While claims from an Italian neurosurgeon that he is going to perform the world's first head transplant have made headlines worldwide, experts are worried. Sergio Canavero claims that he will perform the transplant in 2017 on a man with spinal muscular atrophy type 1 (also known as Werdnig-Hoffmann disease), a terminal condition.

Technically, the procedure is possible. Head transplants were first discussed in the 1950s. In 1954, Soviet scientists tested a variety of procedures based on it, including the transplant of a dog's head. The procedure was not successful. Later, in the 1970s, a head transplant was attemted on a monkey. Since there was no way to reattach the head to the spinal cord, the monkey was paralyzed, and died eight days later from rejection. In 2001, the neurosurgeon Robert J. White attempted to perform a head transplant on a monkey. The monkey only survived for a short time after the procedure.

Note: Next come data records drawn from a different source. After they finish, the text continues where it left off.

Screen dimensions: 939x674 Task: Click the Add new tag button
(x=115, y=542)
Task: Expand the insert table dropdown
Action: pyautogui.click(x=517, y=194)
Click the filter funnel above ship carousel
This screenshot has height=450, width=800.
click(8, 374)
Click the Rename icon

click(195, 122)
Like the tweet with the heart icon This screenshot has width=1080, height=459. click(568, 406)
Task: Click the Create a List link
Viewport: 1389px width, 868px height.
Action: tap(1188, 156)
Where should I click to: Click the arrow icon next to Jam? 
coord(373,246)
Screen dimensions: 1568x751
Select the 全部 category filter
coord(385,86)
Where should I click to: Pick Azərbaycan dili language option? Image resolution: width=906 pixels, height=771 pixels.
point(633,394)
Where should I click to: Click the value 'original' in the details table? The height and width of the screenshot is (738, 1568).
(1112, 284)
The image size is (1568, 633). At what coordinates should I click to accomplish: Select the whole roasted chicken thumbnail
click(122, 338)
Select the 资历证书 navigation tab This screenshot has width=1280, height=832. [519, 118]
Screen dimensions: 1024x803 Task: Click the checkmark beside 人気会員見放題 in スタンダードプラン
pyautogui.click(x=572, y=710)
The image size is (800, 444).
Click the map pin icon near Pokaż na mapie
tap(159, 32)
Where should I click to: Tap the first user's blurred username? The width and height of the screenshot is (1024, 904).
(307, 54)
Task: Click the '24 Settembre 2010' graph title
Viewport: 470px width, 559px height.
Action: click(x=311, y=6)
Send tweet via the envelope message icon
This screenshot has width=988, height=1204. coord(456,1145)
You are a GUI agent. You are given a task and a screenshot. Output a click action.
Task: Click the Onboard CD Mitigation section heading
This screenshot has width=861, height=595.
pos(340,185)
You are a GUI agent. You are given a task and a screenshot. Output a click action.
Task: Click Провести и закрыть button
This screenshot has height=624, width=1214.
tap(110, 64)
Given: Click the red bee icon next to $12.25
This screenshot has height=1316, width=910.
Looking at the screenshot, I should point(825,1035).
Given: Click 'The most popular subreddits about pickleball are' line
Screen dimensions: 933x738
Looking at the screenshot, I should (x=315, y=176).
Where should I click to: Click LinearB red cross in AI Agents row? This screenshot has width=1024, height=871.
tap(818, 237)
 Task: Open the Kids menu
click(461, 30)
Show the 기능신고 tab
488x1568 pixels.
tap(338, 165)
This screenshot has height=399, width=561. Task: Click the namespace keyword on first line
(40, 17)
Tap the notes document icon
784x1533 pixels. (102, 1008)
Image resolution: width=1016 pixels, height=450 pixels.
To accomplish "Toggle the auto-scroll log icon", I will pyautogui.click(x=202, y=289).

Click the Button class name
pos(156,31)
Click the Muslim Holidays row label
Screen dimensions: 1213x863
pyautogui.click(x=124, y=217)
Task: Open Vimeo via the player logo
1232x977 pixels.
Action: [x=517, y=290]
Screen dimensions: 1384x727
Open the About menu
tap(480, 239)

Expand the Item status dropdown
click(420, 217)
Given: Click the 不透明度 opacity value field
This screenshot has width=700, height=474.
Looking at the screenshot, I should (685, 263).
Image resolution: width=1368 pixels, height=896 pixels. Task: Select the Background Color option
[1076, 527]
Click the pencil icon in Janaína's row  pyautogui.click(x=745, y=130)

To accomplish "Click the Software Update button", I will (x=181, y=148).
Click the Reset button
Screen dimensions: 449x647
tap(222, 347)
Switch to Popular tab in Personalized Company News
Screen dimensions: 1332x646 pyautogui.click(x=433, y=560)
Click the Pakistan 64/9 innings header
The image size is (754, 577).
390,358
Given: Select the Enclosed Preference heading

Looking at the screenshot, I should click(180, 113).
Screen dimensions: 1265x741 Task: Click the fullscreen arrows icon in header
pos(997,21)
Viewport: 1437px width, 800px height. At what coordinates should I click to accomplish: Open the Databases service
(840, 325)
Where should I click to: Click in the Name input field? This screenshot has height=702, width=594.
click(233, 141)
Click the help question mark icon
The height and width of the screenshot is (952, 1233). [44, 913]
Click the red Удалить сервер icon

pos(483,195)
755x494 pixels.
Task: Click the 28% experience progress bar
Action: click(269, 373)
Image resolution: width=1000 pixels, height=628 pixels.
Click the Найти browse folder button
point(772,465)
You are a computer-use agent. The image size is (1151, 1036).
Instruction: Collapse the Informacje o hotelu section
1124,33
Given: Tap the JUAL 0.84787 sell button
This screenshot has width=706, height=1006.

Neil Levy, an associate professor at the Florey Institute of Neuroscience and Mental Health, succinctly defined Canavero's motives.

"I think this Italian surgeon is after publicity, he's gonna get it." He added that Canavero was most likely to exploit the situation and not cure the supposed recipient. Other scientists have agreed. They note that Canavero has not published any research about his proposed head transplant procedure in peer-reviewed medical journals. The procedure would still leave the patient paralyzed and has not been made sucessful in animals. A Chinese surgeon, Xiaoping Ren, has achieved what is considered to be great success in the field with his head transplants on mice, but even then the mice have only lived as long as a day. The amount of immunosuppression required would also almost certainly kill the patient in five-to-10 years.

What is even more concerning is that Canavero is asking for a great deal of money to make the transplant happen: almost $100 million.

It wouldn't be the first time that a doctor has made claims in the press that are exaggerated or outright false. In 1978, author David Rorvik claimed to have been a part of the first human cloning, which he documented in the book In his Image: The Cloning of a Man. Once it was published to great public acclaim, scientists immediately said that the procedures described in the book were not yet possible. He never provided any evidence for his claim and while he never admitted the book was a hoax, it is still considered to be one.

In 2002, a religious group, the Raëlians, said that they had produced the first human clone, called "Eve." Once again the claim was widely spread by the news as fact, although scientists again said the procedure was still not possible. Neither the mother or child were ever produced or subjected to DNA tests. It is now considered a hoax.